PROBLEM:
The result should be every line in the data below that carries the string "green".

Dataset entries:
════
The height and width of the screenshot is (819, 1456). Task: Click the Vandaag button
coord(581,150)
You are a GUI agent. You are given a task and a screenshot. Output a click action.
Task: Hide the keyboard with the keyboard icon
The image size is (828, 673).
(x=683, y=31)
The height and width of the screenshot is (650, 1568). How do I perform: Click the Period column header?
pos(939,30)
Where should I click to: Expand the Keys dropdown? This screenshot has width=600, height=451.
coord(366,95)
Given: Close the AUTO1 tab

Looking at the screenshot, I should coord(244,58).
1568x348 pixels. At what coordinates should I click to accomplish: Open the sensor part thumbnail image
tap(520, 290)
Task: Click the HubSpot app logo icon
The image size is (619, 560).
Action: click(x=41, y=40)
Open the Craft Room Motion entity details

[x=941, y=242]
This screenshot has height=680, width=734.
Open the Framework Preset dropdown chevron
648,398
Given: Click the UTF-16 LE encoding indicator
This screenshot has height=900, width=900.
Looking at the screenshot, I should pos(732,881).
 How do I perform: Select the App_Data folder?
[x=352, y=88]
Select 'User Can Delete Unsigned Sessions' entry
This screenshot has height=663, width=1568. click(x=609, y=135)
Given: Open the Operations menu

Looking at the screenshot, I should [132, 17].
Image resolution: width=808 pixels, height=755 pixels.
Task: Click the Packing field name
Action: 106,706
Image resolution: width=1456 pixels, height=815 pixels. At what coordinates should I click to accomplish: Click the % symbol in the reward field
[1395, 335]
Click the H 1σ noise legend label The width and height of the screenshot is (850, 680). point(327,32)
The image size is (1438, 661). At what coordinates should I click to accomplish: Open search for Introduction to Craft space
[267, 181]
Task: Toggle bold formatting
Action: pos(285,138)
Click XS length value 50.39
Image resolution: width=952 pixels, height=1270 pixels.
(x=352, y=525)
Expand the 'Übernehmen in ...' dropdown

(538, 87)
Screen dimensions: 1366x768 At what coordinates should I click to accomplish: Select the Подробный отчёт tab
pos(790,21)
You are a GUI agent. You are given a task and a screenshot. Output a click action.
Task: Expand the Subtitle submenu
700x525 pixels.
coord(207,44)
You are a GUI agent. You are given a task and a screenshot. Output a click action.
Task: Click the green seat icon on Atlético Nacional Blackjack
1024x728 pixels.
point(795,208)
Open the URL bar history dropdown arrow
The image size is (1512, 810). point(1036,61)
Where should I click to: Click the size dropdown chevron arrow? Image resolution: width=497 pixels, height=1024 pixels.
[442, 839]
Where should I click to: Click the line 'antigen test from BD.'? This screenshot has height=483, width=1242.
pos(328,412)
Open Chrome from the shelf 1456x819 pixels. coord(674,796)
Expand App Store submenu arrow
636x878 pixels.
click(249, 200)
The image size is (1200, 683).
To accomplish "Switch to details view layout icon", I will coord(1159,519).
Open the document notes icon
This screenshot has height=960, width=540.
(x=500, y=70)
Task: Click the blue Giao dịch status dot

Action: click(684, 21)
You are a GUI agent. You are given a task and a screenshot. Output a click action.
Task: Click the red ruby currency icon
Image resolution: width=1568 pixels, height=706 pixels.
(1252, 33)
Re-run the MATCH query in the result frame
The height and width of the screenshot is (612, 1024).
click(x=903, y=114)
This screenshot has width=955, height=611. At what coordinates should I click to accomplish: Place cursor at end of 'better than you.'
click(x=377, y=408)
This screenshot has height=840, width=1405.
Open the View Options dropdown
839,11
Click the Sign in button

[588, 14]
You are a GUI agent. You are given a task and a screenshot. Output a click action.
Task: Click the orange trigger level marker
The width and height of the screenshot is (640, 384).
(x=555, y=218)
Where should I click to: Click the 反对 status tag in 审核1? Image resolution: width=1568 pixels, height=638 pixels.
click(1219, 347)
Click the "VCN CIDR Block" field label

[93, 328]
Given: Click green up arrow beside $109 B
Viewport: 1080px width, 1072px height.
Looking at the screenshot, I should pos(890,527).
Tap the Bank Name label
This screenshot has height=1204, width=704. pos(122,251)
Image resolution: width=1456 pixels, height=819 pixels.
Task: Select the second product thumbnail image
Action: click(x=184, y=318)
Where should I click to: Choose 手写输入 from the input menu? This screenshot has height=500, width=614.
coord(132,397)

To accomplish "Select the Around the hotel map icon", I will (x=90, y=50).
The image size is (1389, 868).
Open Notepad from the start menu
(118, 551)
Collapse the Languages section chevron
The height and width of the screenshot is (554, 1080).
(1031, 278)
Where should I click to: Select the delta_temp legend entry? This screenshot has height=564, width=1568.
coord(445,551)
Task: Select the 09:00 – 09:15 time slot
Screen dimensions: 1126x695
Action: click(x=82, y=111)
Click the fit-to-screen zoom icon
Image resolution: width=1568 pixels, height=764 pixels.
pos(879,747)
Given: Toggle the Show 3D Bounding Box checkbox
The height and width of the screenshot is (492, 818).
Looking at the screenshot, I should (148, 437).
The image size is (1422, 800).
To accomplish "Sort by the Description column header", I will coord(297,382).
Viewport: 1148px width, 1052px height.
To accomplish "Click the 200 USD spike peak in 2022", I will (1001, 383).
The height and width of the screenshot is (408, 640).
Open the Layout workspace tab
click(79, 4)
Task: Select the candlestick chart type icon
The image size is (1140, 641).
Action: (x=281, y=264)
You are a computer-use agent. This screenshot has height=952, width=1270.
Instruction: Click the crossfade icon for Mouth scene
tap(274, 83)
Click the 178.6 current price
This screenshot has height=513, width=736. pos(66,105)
════
ANSWER BOX:
Task: Click the green seat icon on Atlético Nacional Blackjack
Given: Click green up arrow beside $109 B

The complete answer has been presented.